Embrace’s iOS and Android SDKs are now built on OpenTelemetry!

Read the release
Unity

Decoding mobile games: Mastering Unity C# Symbolication with Embrace

Learn about C# symbolication for mobile games, the importance of this process, and how we support it at Embrace.

Unity C# symbolication is the process of converting memory addresses in a compiled Unity application into readable C# method names, file names, and line numbers, which aids in debugging and understanding crash reports.

As you may have seen in our recent release announcement, Embrace now supports C# symbolication for Unity projects!

In this article, we’ll explain exactly why that’s important and how we’re able to support this at Embrace, as well as all the context you need to better understand Unity C# Symbolication.

Let’s get started with some context for those that don’t live and breathe Unity or C#, daily.

What is Unity?

Simply put, Unity is a widely-used game engine that enables developers to create, operate, and monetize interactive 3D and 2D games across mobile platforms.

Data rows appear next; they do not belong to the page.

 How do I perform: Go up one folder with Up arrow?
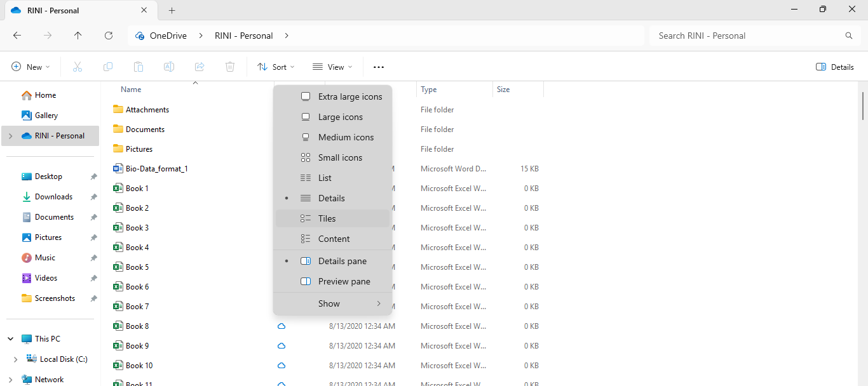tap(78, 36)
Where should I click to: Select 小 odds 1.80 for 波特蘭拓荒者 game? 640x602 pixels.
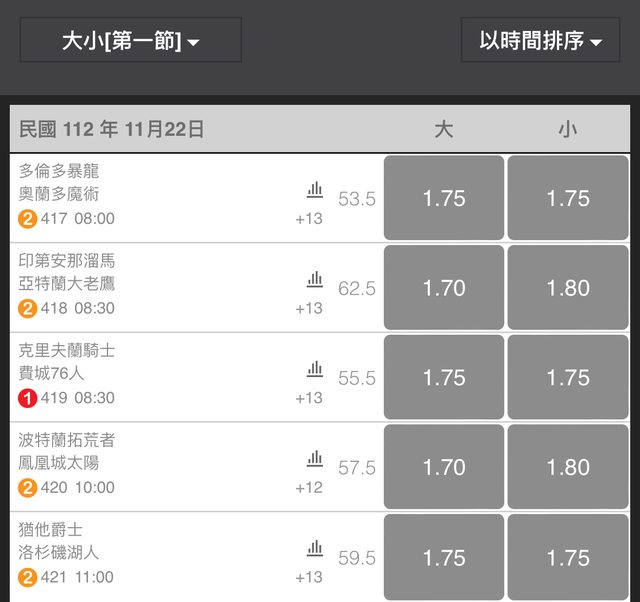(x=568, y=467)
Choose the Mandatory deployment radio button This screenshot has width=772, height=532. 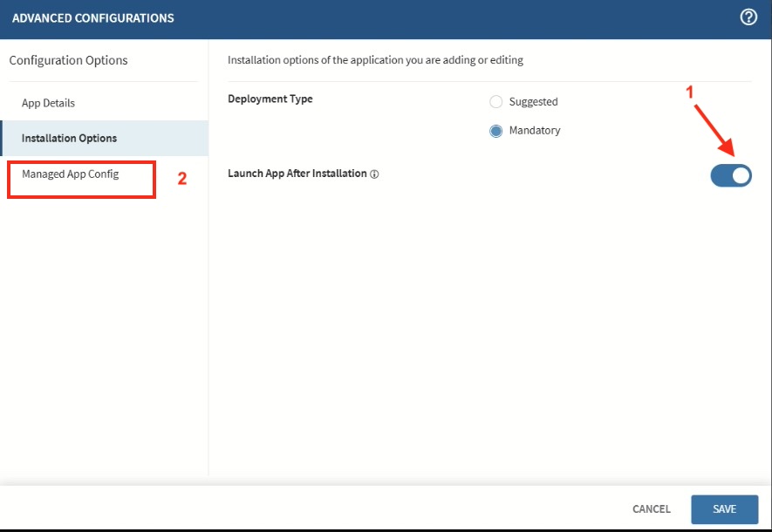click(x=496, y=131)
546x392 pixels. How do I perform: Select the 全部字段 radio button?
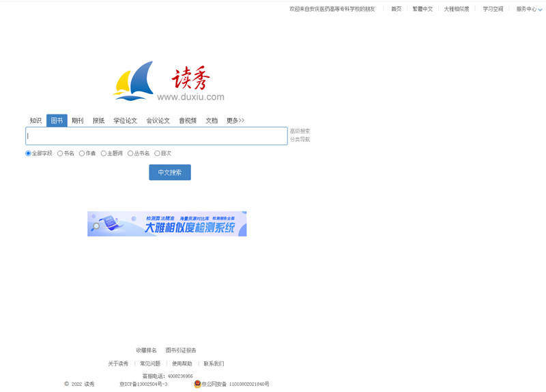click(29, 153)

If you’re an experienced Unity engineer, you can probably skip ahead to the compilers section below. But if you’re new to Unity or mobile game development, you might be wondering why you would choose this game engine over another. One reason Unity has become so popular is because it solves a very common problem for mobile engineers.

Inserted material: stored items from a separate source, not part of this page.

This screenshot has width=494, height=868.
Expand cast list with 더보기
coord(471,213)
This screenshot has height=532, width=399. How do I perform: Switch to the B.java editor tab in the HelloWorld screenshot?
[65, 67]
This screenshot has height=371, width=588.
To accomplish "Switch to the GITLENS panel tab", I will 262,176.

Let’s say you have an idea in your head for a great new game, and all you need to do is sit down and write the code.

Before you can start writing some of your game logic, you realize you need a few things: you’re going to need to be able to draw some pixels to the screen, either from 3D models or from some 2D sprites you have lying around. You’ll probably want to play some sounds, and let the player provide some input, maybe to move a character around.

So off you go to read your system documentation, since your operating system helpfully provides APIs for doing all of these things.

Then someone else on the team makes an off-handed comment about wanting to run on PS5, or mobile, so you go look up their API documentation, and learn, to your horror, that it’s all different for each system.

You could rewrite all of this for each system you support, but that sounds like an awful lot of work … enter: game engines.

These helpful bundles of code provide APIs to do all the above, and even more helpfully, delegate all of those API calls to the system-specific APIs that you’re targeting.

Now, you can write code once, and run it across multiple platforms! Unity is one of the most popular choices for game engines because of its wide support for platforms like Windows, consoles, mobile devices, and more.

And while Unity is also flexible in that you have your choice of languages, the most popular language mobile engineers use when working with Unity is C#.

Programming Languages: C#

So what is C#?

C# is a programming language developed by Microsoft, mostly as a response to the C++ and Java programming languages.

C++ was already a very popular choice at Microsoft, and well supported by their system APIs and compilers, with large portions of Windows itself written in it.

At the time Java was a very popular system language, but it broke from more traditional languages in a few ways, the most significant of which was by running in something called a virtual machine.

Virtual machines are a way of taking a program and compiling it once, but still being able to run the compiled program on multiple architectures and operating systems. Most languages in broad use at that time were compiled directly to machine code, and had to be recompiled for each operating system and machine architecture supported, with Java being one of the first virtual machine hosted languages to gain broad support in industry.

Since Sun Microsystems controlled the Java language and platform at the time (with much more to this story) Microsoft recognized the need for a similarly modern language. Consequently, they sought to create their own language, usable both in Microsoft products and as a programming environment for their customers.

The result was C#, .NET, and the Common Language Runtime, where the Common Language Runtime is really the virtual machine used by C#. Given Microsoft’s pedigree in gaming, and their support for C# on both XBox and Windows, it’s easy to see why C# gained significant traction among game developers, and why Unity would want to support it.

Compilers: A Quick Intro

We have almost all of the pieces we need to understand C#’s use in Unity, but we need to understand a few details of a familiar tool to programmers: compilers.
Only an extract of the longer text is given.